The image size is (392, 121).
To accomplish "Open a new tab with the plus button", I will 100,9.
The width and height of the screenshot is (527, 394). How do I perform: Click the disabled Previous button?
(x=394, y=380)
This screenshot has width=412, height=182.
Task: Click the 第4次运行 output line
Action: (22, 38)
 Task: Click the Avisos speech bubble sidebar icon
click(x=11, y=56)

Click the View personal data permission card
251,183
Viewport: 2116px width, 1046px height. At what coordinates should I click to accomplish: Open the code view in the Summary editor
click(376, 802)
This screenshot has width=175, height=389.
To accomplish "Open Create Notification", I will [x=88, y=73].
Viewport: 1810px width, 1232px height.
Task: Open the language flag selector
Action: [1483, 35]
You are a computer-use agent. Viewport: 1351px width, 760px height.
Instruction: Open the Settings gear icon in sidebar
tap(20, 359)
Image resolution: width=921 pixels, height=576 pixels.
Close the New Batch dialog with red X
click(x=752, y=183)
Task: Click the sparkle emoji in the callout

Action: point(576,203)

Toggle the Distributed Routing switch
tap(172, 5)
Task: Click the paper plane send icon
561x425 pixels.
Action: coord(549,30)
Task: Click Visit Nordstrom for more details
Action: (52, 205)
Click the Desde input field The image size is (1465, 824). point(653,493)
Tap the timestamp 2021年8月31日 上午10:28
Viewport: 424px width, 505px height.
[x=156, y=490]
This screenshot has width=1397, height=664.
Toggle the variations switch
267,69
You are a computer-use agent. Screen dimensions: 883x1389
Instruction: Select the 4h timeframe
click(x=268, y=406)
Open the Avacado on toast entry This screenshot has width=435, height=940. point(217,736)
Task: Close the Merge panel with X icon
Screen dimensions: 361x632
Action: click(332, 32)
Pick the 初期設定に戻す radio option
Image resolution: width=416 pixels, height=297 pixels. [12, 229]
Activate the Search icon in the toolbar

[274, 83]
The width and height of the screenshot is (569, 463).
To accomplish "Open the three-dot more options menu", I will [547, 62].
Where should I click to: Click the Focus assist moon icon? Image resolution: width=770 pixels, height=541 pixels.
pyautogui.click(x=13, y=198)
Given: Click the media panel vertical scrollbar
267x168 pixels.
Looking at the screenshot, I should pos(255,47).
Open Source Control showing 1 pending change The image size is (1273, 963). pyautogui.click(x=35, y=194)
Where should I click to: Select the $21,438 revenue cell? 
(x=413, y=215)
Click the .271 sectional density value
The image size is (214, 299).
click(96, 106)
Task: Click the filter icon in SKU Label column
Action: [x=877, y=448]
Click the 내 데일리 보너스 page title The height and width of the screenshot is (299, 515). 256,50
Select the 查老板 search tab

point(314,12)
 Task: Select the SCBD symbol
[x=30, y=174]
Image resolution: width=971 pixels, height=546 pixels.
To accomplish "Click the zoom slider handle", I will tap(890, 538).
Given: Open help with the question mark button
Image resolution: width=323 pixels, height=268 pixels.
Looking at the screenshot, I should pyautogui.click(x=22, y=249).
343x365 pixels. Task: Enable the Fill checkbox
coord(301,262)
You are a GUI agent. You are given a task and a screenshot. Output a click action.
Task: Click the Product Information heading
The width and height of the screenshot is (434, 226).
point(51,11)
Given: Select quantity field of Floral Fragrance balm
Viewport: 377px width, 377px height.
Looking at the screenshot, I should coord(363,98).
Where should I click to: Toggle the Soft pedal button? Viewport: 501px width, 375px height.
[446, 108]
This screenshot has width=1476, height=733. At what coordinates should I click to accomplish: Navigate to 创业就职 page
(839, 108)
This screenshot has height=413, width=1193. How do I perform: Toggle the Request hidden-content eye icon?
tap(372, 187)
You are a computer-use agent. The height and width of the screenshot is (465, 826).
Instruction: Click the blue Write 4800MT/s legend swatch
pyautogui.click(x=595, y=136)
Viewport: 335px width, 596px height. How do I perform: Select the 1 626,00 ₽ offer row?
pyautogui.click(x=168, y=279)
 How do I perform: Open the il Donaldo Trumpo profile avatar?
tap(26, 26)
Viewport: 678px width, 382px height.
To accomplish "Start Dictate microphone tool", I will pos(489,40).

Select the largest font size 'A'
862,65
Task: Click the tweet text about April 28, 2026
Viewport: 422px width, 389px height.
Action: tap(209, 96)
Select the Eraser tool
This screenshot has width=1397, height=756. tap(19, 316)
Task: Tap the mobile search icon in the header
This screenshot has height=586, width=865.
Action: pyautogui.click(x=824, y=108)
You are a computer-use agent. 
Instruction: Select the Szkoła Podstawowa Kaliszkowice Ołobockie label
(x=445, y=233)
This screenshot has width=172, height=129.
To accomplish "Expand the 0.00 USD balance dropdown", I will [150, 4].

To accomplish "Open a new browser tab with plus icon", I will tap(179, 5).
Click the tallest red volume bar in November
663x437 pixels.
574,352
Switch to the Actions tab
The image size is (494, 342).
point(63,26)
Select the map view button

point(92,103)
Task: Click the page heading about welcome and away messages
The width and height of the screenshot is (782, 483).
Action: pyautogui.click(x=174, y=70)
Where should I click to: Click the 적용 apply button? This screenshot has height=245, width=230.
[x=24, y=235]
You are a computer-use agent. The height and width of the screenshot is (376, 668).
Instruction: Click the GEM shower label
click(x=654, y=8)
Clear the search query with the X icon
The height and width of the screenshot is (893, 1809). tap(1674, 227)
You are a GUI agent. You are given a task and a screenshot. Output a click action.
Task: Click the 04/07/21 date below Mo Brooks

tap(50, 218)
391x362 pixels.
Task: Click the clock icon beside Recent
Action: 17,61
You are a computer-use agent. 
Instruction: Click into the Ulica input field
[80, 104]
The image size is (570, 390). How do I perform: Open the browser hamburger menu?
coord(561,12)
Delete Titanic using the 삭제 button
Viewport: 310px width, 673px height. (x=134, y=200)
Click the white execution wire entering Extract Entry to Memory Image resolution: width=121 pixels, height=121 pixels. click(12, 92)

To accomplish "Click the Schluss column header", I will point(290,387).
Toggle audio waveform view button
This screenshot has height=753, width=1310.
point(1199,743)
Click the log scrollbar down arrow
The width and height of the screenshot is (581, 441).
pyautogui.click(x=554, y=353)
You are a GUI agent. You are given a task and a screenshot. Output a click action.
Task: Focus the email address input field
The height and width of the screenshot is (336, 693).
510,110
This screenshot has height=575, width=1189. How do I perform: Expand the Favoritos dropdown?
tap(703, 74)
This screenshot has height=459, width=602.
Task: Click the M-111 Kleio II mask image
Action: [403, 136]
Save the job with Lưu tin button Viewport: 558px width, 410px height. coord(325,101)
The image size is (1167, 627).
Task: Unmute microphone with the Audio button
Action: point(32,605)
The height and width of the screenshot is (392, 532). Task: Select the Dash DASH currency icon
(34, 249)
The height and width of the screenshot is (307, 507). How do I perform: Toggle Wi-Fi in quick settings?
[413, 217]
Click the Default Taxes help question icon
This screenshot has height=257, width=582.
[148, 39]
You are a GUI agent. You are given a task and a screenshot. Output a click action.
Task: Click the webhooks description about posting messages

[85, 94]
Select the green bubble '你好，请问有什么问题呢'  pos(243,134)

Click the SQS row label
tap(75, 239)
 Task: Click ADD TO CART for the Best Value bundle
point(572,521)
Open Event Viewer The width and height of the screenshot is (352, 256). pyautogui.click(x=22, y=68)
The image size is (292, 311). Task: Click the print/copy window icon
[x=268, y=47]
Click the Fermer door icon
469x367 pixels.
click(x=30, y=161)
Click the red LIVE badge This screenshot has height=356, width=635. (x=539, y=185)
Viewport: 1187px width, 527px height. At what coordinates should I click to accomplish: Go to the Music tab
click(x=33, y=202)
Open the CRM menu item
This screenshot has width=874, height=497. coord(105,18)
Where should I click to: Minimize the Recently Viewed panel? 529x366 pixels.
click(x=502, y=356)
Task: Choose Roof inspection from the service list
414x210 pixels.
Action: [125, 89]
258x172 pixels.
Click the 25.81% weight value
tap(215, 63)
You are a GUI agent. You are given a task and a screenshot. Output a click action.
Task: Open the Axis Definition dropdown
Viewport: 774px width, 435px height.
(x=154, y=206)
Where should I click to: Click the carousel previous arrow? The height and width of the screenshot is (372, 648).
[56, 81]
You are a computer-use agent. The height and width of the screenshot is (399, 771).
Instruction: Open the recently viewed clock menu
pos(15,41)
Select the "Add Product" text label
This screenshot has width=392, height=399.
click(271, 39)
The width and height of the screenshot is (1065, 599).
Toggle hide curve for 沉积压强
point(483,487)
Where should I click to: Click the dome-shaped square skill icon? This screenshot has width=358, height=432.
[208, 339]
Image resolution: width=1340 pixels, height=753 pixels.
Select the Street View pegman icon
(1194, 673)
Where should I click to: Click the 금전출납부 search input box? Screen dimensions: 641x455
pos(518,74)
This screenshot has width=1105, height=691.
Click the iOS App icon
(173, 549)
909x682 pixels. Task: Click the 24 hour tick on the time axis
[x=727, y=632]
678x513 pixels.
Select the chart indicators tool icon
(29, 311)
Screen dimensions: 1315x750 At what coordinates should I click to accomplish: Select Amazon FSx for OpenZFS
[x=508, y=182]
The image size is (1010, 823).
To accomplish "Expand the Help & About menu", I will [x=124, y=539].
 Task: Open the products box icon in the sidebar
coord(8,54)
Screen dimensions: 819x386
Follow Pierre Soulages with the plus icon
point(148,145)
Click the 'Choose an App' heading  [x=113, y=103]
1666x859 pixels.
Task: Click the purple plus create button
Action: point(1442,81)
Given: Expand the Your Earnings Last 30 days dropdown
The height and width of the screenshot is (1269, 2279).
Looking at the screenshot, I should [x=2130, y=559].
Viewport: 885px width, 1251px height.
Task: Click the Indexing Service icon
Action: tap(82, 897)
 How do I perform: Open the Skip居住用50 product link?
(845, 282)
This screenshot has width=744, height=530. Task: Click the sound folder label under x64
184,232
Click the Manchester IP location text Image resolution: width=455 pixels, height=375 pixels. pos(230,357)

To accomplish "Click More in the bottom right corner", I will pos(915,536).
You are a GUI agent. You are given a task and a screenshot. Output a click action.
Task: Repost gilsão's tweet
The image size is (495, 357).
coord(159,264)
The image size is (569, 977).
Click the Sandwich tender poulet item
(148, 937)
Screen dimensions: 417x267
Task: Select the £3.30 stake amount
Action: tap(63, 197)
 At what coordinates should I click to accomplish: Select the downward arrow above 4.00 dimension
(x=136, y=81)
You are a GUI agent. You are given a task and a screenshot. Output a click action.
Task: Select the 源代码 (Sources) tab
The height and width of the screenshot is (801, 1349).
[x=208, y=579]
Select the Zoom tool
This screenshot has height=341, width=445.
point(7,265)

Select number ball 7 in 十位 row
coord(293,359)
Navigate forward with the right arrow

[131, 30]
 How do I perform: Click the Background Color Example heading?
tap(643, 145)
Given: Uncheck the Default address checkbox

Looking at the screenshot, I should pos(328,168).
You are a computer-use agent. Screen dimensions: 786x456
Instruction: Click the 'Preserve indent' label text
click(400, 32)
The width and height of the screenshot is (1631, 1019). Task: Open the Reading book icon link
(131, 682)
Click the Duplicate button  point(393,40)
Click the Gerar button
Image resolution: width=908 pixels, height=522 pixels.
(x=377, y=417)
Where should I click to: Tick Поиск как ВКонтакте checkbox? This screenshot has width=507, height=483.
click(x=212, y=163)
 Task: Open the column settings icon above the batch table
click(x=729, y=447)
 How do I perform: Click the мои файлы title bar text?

┄┄┄┄┄┄┄┄┄┄

**Work required:** Turn the part that opens with the line containing "is (376, 668)." and closes with the line containing "coord(561,12)" into a numbered list of its lines, both ends included and blank lines dropped.

**Answer below:**
1. You are a computer-use agent. The height and width of the screenshot is (376, 668).
2. Instruction: Click the GEM shower label
3. click(x=654, y=8)
4. Clear the search query with the X icon
5. The height and width of the screenshot is (893, 1809). tap(1674, 227)
6. You are a GUI agent. You are given a task and a screenshot. Output a click action.
7. Task: Click the 04/07/21 date below Mo Brooks
8. tap(50, 218)
9. 391x362 pixels.
10. Task: Click the clock icon beside Recent
11. Action: 17,61
12. You are a computer-use agent. 
13. Instruction: Click into the Ulica input field
14. [80, 104]
15. The image size is (570, 390). How do I perform: Open the browser hamburger menu?
16. coord(561,12)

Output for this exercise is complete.